Challenges in evaluating SARS-CoV-2 vaccines during the COVID-19 pandemic

Bahaa Abu-Raya; Soren Gantt; Manish Sadarangani

doi:10.1503/cmaj.201237

KEY POINTS

Challenges to the evaluation of candidate vaccines for severe acute respiratory syndrome coronavirus 2 (SARS-CoV-2) before approval or licensure during the ongoing pandemic include rapidly changing levels of exposure to the virus and population immunity and social distancing practices.
To measure vaccine efficacy accurately, researchers should account for these factors in sample size calculations and carefully consider selection of trial end points.
Vaccines for SARS-CoV-2 must also be evaluated in populations known to be at increased risk for severe coronavirus disease 2019, such as older adults, Black people and people with multiple comorbidities.
Given the speed of vaccine development for SARS-CoV-2, careful attention must be paid to postlicensure assessment of vaccines, including the risk of antibody-dependent enhancement of disease, which must be actively monitored closely over multiple years after vaccination.

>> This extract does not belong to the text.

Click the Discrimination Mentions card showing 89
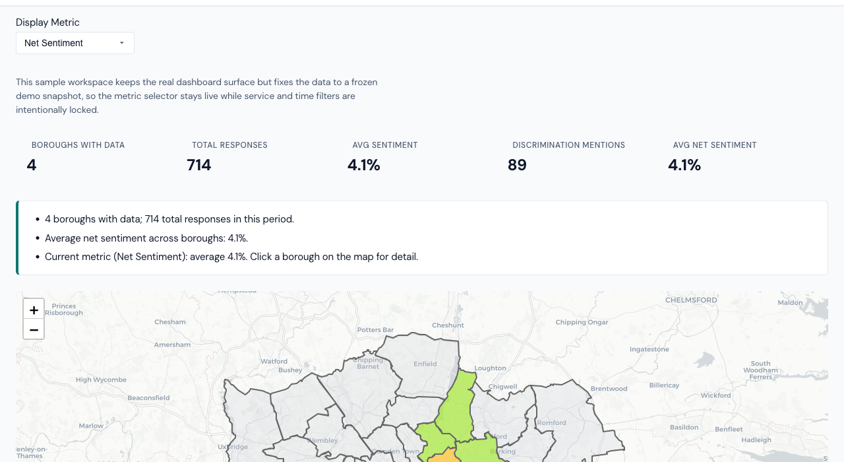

Coronavirus disease 2019 (COVID-19) is a rapidly evolving pandemic caused by severe acute respiratory syndrome coronavirus 2 (SARS-CoV-2). In addition to minimizing risk of transmission by nonpharmacologic measures, 1 or more effective vaccines would be invaluable to reduce the burden of COVID-19. More than 140 candidate SARS-CoV-2 vaccines are in development and being assessed in preclinical studies and clinical trials.1 In general, for a vaccine to be approved or licensed by regulatory authorities, it must demonstrate both safety and high efficacy in the prevention of a specific disease in the relevant populations. However, the COVID-19 pandemic poses specific logistic and scientific challenges with respect to the assessment of SARS-CoV-2 vaccine candidates. Evaluation of the efficacy of SARS-CoV-2 vaccines must consider population risk of exposure, susceptibility to the virus, current social distancing practices and geography. Moreover, SARS-CoV-2 vaccines need to be evaluated in populations at greatest risk for severe COVID-19.2^–4 We discuss challenges to the clinical evaluation of SARS-CoV-2 vaccines, as well as some potential solutions.

How are vaccines usually evaluated before licensure?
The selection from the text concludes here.